#### DATA FOR THE TASK ####

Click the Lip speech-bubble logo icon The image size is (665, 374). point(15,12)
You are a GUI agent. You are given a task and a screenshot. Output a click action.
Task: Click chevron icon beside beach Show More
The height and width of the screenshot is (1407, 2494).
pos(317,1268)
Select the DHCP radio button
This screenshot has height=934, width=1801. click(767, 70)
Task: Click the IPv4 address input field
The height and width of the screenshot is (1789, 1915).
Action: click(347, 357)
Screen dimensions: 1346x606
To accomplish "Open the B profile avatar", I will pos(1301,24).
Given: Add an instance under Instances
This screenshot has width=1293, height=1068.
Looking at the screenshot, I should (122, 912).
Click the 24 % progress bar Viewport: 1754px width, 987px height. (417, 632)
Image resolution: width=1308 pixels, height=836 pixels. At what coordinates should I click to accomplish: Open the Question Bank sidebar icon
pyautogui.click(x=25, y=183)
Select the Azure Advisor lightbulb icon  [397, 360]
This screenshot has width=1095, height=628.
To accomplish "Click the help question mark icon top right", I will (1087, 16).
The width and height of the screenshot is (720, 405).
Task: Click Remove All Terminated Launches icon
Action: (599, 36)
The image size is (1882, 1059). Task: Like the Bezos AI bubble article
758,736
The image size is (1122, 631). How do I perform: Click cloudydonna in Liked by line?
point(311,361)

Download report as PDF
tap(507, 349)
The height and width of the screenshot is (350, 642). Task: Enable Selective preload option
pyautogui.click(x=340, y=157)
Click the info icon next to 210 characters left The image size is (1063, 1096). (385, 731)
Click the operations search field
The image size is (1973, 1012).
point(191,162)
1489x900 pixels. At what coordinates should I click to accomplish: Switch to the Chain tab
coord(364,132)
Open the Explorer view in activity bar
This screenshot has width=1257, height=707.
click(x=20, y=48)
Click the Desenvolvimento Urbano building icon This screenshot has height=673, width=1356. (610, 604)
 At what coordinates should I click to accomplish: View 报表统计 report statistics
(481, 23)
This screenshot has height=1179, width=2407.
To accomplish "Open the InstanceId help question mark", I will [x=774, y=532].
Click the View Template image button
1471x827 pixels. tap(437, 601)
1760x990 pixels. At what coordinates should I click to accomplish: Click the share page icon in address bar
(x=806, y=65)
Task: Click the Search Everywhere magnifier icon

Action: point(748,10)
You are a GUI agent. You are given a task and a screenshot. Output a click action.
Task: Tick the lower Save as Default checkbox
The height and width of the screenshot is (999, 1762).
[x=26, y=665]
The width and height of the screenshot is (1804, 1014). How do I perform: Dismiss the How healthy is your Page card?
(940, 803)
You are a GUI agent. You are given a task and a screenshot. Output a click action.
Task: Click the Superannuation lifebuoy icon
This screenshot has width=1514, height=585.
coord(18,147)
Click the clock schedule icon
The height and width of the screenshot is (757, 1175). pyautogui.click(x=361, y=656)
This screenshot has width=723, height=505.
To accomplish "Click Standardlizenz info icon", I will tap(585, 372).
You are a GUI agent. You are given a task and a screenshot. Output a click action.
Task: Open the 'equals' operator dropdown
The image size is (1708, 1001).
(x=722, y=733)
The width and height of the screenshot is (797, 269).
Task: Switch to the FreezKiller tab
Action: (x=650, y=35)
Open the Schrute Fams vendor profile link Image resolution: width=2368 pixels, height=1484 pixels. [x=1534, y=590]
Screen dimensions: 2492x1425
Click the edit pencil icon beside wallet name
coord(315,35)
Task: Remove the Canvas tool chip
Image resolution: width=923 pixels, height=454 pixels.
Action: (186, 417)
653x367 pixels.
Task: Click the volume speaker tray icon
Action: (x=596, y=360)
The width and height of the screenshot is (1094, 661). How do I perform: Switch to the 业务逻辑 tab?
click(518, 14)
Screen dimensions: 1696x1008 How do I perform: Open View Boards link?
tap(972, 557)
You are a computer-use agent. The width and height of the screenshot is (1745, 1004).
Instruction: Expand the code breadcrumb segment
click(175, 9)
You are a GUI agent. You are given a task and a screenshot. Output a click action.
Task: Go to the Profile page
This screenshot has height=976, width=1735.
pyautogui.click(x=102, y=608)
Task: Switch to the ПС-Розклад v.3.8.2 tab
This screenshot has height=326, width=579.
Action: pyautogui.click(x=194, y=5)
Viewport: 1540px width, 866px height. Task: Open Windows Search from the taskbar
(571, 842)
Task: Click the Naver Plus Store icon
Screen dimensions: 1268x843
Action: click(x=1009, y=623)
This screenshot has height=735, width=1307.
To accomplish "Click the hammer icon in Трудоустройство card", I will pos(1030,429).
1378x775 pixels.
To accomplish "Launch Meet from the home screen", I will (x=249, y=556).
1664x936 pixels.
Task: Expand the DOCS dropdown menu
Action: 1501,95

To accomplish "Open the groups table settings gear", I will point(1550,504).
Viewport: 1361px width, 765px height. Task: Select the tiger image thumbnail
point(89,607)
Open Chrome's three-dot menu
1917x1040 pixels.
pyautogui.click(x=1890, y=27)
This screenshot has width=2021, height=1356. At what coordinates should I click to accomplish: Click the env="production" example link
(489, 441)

####

*WORK TASK*
The records above must be printed again in full, exactly as written.

*EXERCISE RESPONSE*
Click the Lip speech-bubble logo icon The image size is (665, 374). point(15,12)
You are a GUI agent. You are given a task and a screenshot. Output a click action.
Task: Click chevron icon beside beach Show More
The height and width of the screenshot is (1407, 2494).
pos(317,1268)
Select the DHCP radio button
This screenshot has height=934, width=1801. click(767, 70)
Task: Click the IPv4 address input field
The height and width of the screenshot is (1789, 1915).
Action: click(347, 357)
Screen dimensions: 1346x606
To accomplish "Open the B profile avatar", I will pos(1301,24).
Given: Add an instance under Instances
This screenshot has width=1293, height=1068.
Looking at the screenshot, I should (122, 912).
Click the 24 % progress bar Viewport: 1754px width, 987px height. (417, 632)
Image resolution: width=1308 pixels, height=836 pixels. At what coordinates should I click to accomplish: Open the Question Bank sidebar icon
pyautogui.click(x=25, y=183)
Select the Azure Advisor lightbulb icon  [397, 360]
This screenshot has width=1095, height=628.
To accomplish "Click the help question mark icon top right", I will (1087, 16).
The width and height of the screenshot is (720, 405).
Task: Click Remove All Terminated Launches icon
Action: (599, 36)
The image size is (1882, 1059). Task: Like the Bezos AI bubble article
758,736
The image size is (1122, 631). How do I perform: Click cloudydonna in Liked by line?
point(311,361)

Download report as PDF
tap(507, 349)
The height and width of the screenshot is (350, 642). Task: Enable Selective preload option
pyautogui.click(x=340, y=157)
Click the info icon next to 210 characters left The image size is (1063, 1096). (385, 731)
Click the operations search field
The image size is (1973, 1012).
point(191,162)
1489x900 pixels. At what coordinates should I click to accomplish: Switch to the Chain tab
coord(364,132)
Open the Explorer view in activity bar
This screenshot has width=1257, height=707.
click(x=20, y=48)
Click the Desenvolvimento Urbano building icon This screenshot has height=673, width=1356. (610, 604)
 At what coordinates should I click to accomplish: View 报表统计 report statistics
(481, 23)
This screenshot has height=1179, width=2407.
To accomplish "Open the InstanceId help question mark", I will [x=774, y=532].
Click the View Template image button
1471x827 pixels. tap(437, 601)
1760x990 pixels. At what coordinates should I click to accomplish: Click the share page icon in address bar
(x=806, y=65)
Task: Click the Search Everywhere magnifier icon

Action: point(748,10)
You are a GUI agent. You are given a task and a screenshot. Output a click action.
Task: Tick the lower Save as Default checkbox
The height and width of the screenshot is (999, 1762).
[x=26, y=665]
The width and height of the screenshot is (1804, 1014). How do I perform: Dismiss the How healthy is your Page card?
(940, 803)
You are a GUI agent. You are given a task and a screenshot. Output a click action.
Task: Click the Superannuation lifebuoy icon
This screenshot has width=1514, height=585.
coord(18,147)
Click the clock schedule icon
The height and width of the screenshot is (757, 1175). pyautogui.click(x=361, y=656)
This screenshot has width=723, height=505.
To accomplish "Click Standardlizenz info icon", I will tap(585, 372).
You are a GUI agent. You are given a task and a screenshot. Output a click action.
Task: Open the 'equals' operator dropdown
The image size is (1708, 1001).
(x=722, y=733)
The width and height of the screenshot is (797, 269).
Task: Switch to the FreezKiller tab
Action: (x=650, y=35)
Open the Schrute Fams vendor profile link Image resolution: width=2368 pixels, height=1484 pixels. [x=1534, y=590]
Screen dimensions: 2492x1425
Click the edit pencil icon beside wallet name
coord(315,35)
Task: Remove the Canvas tool chip
Image resolution: width=923 pixels, height=454 pixels.
Action: (186, 417)
653x367 pixels.
Task: Click the volume speaker tray icon
Action: (x=596, y=360)
The width and height of the screenshot is (1094, 661). How do I perform: Switch to the 业务逻辑 tab?
click(518, 14)
Screen dimensions: 1696x1008 How do I perform: Open View Boards link?
tap(972, 557)
You are a computer-use agent. The width and height of the screenshot is (1745, 1004).
Instruction: Expand the code breadcrumb segment
click(175, 9)
You are a GUI agent. You are given a task and a screenshot. Output a click action.
Task: Go to the Profile page
This screenshot has height=976, width=1735.
pyautogui.click(x=102, y=608)
Task: Switch to the ПС-Розклад v.3.8.2 tab
This screenshot has height=326, width=579.
Action: pyautogui.click(x=194, y=5)
Viewport: 1540px width, 866px height. Task: Open Windows Search from the taskbar
(571, 842)
Task: Click the Naver Plus Store icon
Screen dimensions: 1268x843
Action: click(x=1009, y=623)
This screenshot has height=735, width=1307.
To accomplish "Click the hammer icon in Трудоустройство card", I will pos(1030,429).
1378x775 pixels.
To accomplish "Launch Meet from the home screen", I will (x=249, y=556).
1664x936 pixels.
Task: Expand the DOCS dropdown menu
Action: 1501,95

To accomplish "Open the groups table settings gear", I will point(1550,504).
Viewport: 1361px width, 765px height. Task: Select the tiger image thumbnail
point(89,607)
Open Chrome's three-dot menu
1917x1040 pixels.
pyautogui.click(x=1890, y=27)
This screenshot has width=2021, height=1356. At what coordinates should I click to accomplish: Click the env="production" example link
(489, 441)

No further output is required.